▶ [Source passage]:
This is a tremendous setback from the family-owned stores that were once so common, but are increasingly being driven into bankruptcy. If this is the economics that we are planning to introduce to the North, it should say no while it still can. After all, the primary issue for North Korea is where it will be in 20 or 50y years, not what thrills its citizens can get today from the introduction of video games or K Pop idols.

What is “unification?”
Central to the confusion concerning the ultimate meaning of unification is the vague and misleading comparisons made to the unification of Germany in 1990. This fairytale comparison is popular when talking with foreigners over soju late at night and it always follows the same plot: East Germany was hopelessly behind West Germany economically and unification improved the lives of people in East Germany and it made Germany a more prosperous and powerful nation. Korea can also derive such benefits, but because the gap in income and in industrial development between East and West Germany was not as great at that between North and South Korea, Korean unification should therefore proceed more slowly.

The gap in income and development between North and South is cited as a justification of the exploitation of low-paid North Koreans by South Korean and international firms as part of the long process of unification. But if North Koreans are poorly paid, and if they are not allowed to accumulate specialized skills, or save money, that process is more likely to result in a decline in living standards for all Koreans than it is to make North Koreans wealthier. Encouraging North Koreans to waste their tiny incomes on fast food and cell phones will make things worse for them.

And how exactly did South Korea come to enjoy the relative economic prosperity that it has had the last few decades? That process is obscured by the term “miracle” as in “miracle of the Han River.” It was many contradictory things but it was not a miracle.

Economic growth was in part a result of the plans for rapid industrialization undertaken under President Park Chung-hee. Looking back, that rapid industrialization that left South Korea so dependent on fossil fuel and on imported agricultural products seems less of a blessing now, but we must admit that the policy was effective.

President Park effectively employed the Manchurian development model to speed development and compel all citizens to participate in the national project as if they were all part of an enormous military.

But the key to rapid industrialization was the manner in which the government took the control of capital away from foreign banks, and away from big business, and put it firmly under the control of government bureaucrats who were committed ideologically to a long-term developmental model. Park ruthlessly restricted Koreans’ ability to send their money outside Korea, and he compelled them to place their savings (and saving was encouraged by state-sponsored campaigns) in government-administrated savings plans that financed development.

He also made sure the government controlled the flow of capital into South Korea so it could be focused on growing industries and technologies, on building infrastructure and education. It could not be used for short-term speculative purposes such as is being planned for North Korea now. 

There were positives and negatives to Park’s approach. What we can say for sure is that South Korea’s government and business community are not considering such a model for the development of North Korea. There has been literally no mention of how the education level of North Koreans will be increased through long-term projects, or how civil society will be developed, or green zones established. The need to cultivate a new generation of North Korean intellectuals is not even mentioned. Perhaps this is true in part because intellectuals have become so disposable in South Korea.

▶ [Exercise 1]: According to the essay on Korean unification, under which South Korean president were the plans for rapid industrialization carried out?
▶ [Exercise 2]: The essay on Korean unification names several matters that receive no mention in current development plans for North Korea. List all of them.

▶ [Material provided]:
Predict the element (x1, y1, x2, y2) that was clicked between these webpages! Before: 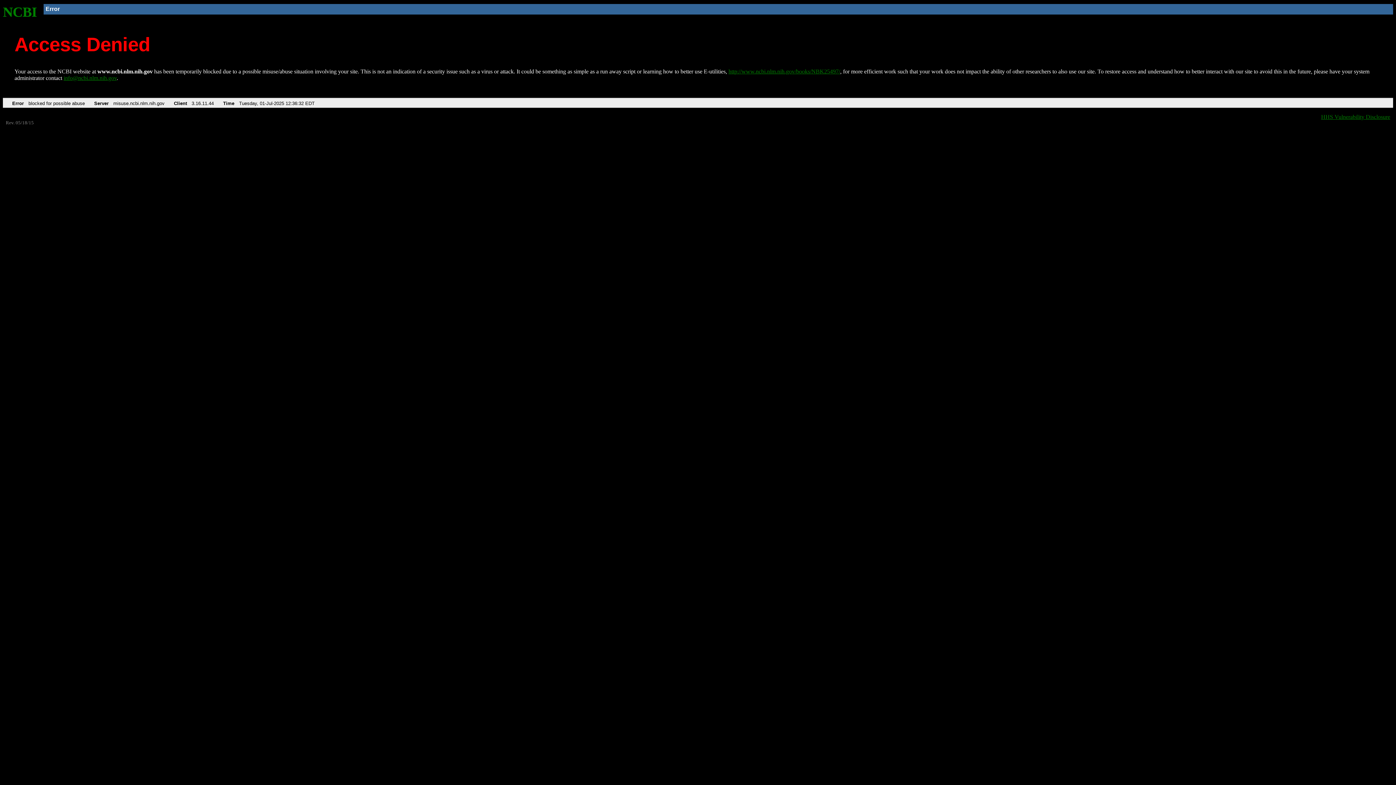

▶ [Exercise response 1]: Park Chung-hee

▶ [Exercise response 2]:
- How North Koreans' education level will be raised through long-term projects
- How civil society will be developed
- The establishment of green zones
- The need to cultivate a new generation of North Korean intellectuals